*TASK PROMPT*: Go through the records below and restate each one word for word.

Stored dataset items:
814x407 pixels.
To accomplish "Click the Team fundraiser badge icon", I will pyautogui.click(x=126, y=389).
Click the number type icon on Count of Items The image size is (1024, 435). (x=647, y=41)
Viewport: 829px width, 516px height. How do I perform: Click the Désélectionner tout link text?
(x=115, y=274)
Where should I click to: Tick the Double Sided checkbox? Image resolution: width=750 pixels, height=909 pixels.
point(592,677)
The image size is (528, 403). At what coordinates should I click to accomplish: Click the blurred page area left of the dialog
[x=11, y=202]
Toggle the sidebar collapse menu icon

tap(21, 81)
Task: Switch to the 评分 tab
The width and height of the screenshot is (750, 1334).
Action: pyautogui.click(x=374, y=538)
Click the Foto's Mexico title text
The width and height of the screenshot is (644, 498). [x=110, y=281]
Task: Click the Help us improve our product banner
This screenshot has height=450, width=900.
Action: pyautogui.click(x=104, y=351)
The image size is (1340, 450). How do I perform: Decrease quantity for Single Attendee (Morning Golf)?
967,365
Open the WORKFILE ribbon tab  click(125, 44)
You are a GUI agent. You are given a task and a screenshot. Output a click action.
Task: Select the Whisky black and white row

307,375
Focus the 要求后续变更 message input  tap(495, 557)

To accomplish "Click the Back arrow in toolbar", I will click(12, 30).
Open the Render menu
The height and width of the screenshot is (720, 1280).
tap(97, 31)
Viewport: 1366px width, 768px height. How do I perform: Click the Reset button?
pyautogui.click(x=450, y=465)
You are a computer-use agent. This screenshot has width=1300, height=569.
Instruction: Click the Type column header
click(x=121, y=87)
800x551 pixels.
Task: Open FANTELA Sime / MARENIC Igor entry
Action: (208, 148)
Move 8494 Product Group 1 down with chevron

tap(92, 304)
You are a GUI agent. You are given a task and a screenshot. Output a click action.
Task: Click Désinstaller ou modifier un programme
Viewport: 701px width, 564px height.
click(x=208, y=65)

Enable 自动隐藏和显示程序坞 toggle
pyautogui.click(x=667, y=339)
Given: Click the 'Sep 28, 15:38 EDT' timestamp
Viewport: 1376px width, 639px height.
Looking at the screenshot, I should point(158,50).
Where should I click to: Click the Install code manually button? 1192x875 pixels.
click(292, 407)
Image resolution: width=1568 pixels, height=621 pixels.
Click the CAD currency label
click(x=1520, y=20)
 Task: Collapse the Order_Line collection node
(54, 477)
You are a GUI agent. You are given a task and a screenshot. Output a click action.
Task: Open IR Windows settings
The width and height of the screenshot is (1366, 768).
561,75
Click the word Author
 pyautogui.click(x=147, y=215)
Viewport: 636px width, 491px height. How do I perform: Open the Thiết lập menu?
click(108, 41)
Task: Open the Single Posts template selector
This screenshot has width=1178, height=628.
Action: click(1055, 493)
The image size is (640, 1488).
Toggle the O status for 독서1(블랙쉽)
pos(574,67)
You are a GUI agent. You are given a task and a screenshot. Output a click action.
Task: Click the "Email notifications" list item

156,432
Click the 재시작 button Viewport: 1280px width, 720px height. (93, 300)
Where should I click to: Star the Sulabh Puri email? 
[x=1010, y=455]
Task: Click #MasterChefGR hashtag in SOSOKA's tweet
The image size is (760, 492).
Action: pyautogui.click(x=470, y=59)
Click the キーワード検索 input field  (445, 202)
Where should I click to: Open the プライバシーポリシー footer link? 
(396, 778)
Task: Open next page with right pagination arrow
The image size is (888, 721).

*TASK RESPONSE*:
814x407 pixels.
To accomplish "Click the Team fundraiser badge icon", I will pyautogui.click(x=126, y=389).
Click the number type icon on Count of Items The image size is (1024, 435). (x=647, y=41)
Viewport: 829px width, 516px height. How do I perform: Click the Désélectionner tout link text?
(x=115, y=274)
Where should I click to: Tick the Double Sided checkbox? Image resolution: width=750 pixels, height=909 pixels.
point(592,677)
The image size is (528, 403). At what coordinates should I click to accomplish: Click the blurred page area left of the dialog
[x=11, y=202]
Toggle the sidebar collapse menu icon

tap(21, 81)
Task: Switch to the 评分 tab
The width and height of the screenshot is (750, 1334).
Action: pyautogui.click(x=374, y=538)
Click the Foto's Mexico title text
The width and height of the screenshot is (644, 498). [x=110, y=281]
Task: Click the Help us improve our product banner
This screenshot has height=450, width=900.
Action: pyautogui.click(x=104, y=351)
The image size is (1340, 450). How do I perform: Decrease quantity for Single Attendee (Morning Golf)?
967,365
Open the WORKFILE ribbon tab  click(125, 44)
You are a GUI agent. You are given a task and a screenshot. Output a click action.
Task: Select the Whisky black and white row

307,375
Focus the 要求后续变更 message input  tap(495, 557)

To accomplish "Click the Back arrow in toolbar", I will click(12, 30).
Open the Render menu
The height and width of the screenshot is (720, 1280).
tap(97, 31)
Viewport: 1366px width, 768px height. How do I perform: Click the Reset button?
pyautogui.click(x=450, y=465)
You are a computer-use agent. This screenshot has width=1300, height=569.
Instruction: Click the Type column header
click(x=121, y=87)
800x551 pixels.
Task: Open FANTELA Sime / MARENIC Igor entry
Action: (208, 148)
Move 8494 Product Group 1 down with chevron

tap(92, 304)
You are a GUI agent. You are given a task and a screenshot. Output a click action.
Task: Click Désinstaller ou modifier un programme
Viewport: 701px width, 564px height.
click(x=208, y=65)

Enable 自动隐藏和显示程序坞 toggle
pyautogui.click(x=667, y=339)
Given: Click the 'Sep 28, 15:38 EDT' timestamp
Viewport: 1376px width, 639px height.
Looking at the screenshot, I should point(158,50).
Where should I click to: Click the Install code manually button? 1192x875 pixels.
click(292, 407)
Image resolution: width=1568 pixels, height=621 pixels.
Click the CAD currency label
click(x=1520, y=20)
 Task: Collapse the Order_Line collection node
(54, 477)
You are a GUI agent. You are given a task and a screenshot. Output a click action.
Task: Open IR Windows settings
The width and height of the screenshot is (1366, 768).
561,75
Click the word Author
 pyautogui.click(x=147, y=215)
Viewport: 636px width, 491px height. How do I perform: Open the Thiết lập menu?
click(108, 41)
Task: Open the Single Posts template selector
This screenshot has width=1178, height=628.
Action: click(1055, 493)
The image size is (640, 1488).
Toggle the O status for 독서1(블랙쉽)
pos(574,67)
You are a GUI agent. You are given a task and a screenshot. Output a click action.
Task: Click the "Email notifications" list item

156,432
Click the 재시작 button Viewport: 1280px width, 720px height. (93, 300)
Where should I click to: Star the Sulabh Puri email? 
[x=1010, y=455]
Task: Click #MasterChefGR hashtag in SOSOKA's tweet
The image size is (760, 492).
Action: pyautogui.click(x=470, y=59)
Click the キーワード検索 input field  (445, 202)
Where should I click to: Open the プライバシーポリシー footer link? 
(396, 778)
Task: Open next page with right pagination arrow
The image size is (888, 721).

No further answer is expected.